Highmore, of course, plays Shaun Murphy, a brilliant doctor who’s great at medicine but not so great with the unknown, so COVID-19 is certainly something he struggles with.
“I think for Shaun there’s a sense of confusion because he usually understands everything,” Highmore said. “He’s read all the textbooks. He knows how things work. He struggles in other ways, but a lack of understanding of the illness or disease in front of him isn’t really something that he has ever had to confront before and certainly in the early days of the pandemic that we reflect towards the beginning of the first episode, I think that’s the most tricky thing for Shawn to have to navigate—understanding something that he has never dealt with before and that no one has ever dealt with before.”
While the pandemic dominates the first two episodes of the season, there’s a lot more to season four of The Good Doctor.
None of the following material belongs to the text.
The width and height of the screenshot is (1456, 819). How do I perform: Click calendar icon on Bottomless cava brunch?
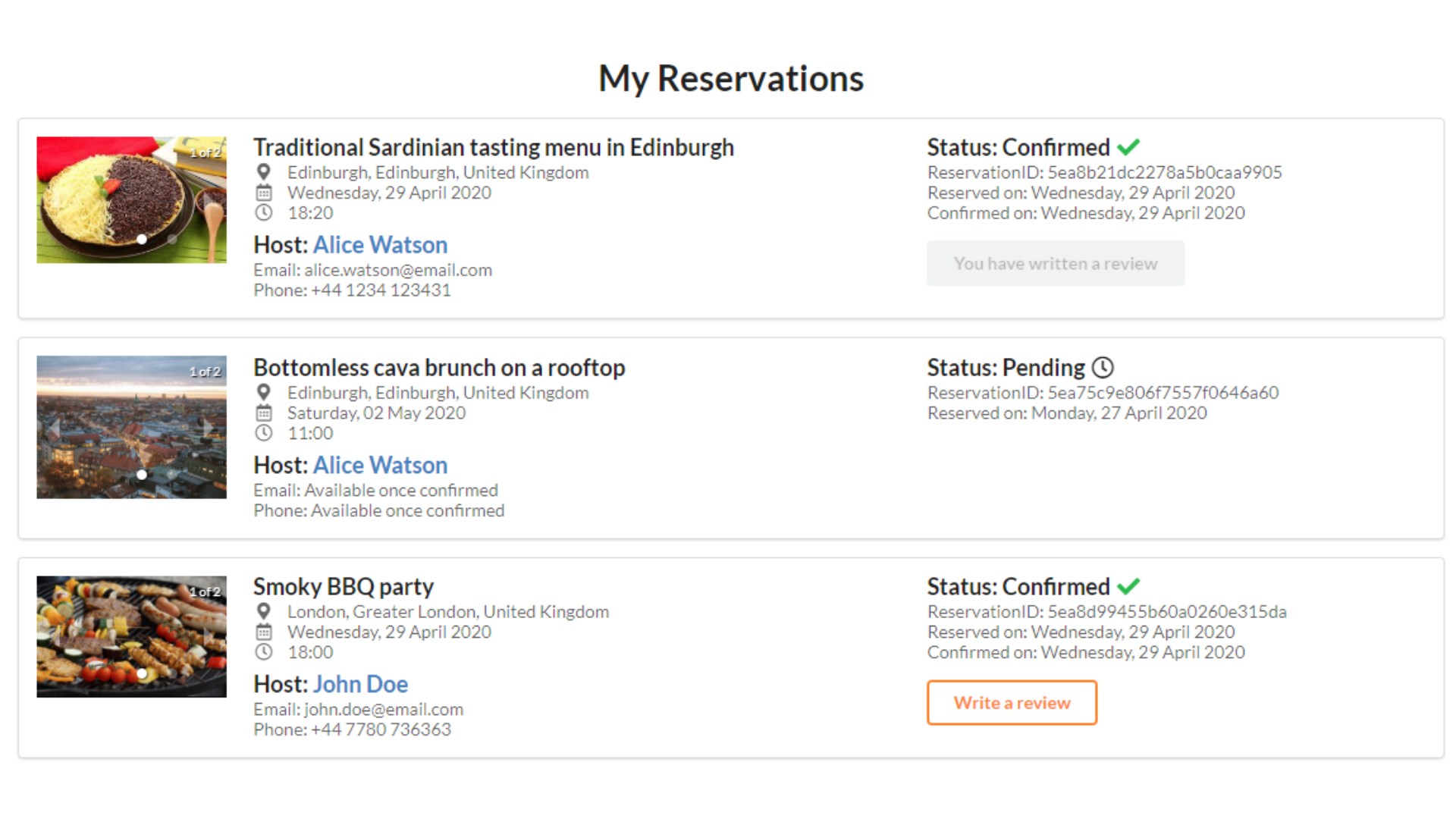(263, 413)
Life in the hospital goes on, and Highmore explained that the show will move on towards “a more hopeful future” as it returns to mostly business as usual in the hopes of providing that escape many people seem to be in need of.
While Shauna and Lea (Paige Spara) continue to nurture their new relationship at home, Shaun now gets to be the boss at work.
“One of the big exciting things I think about this season is the arrival of new residents,” Highmore said. “So we’ve got four new people who are joining the cast and what that means for Shaun and for Claire and for Park and Morgan is they will no longer be the kind of bottom of the rung and they will be forced to take responsibility for other people. We’ll get to see Shaun in particular struggle and and grow as he tries to be someone else’s boss. He’s great at giving them medical wisdom and teaching them in that way but they’ll definitely struggle when it comes to the more personal side of it and and trying to teach them how to do something that he himself isn’t particularly good at.”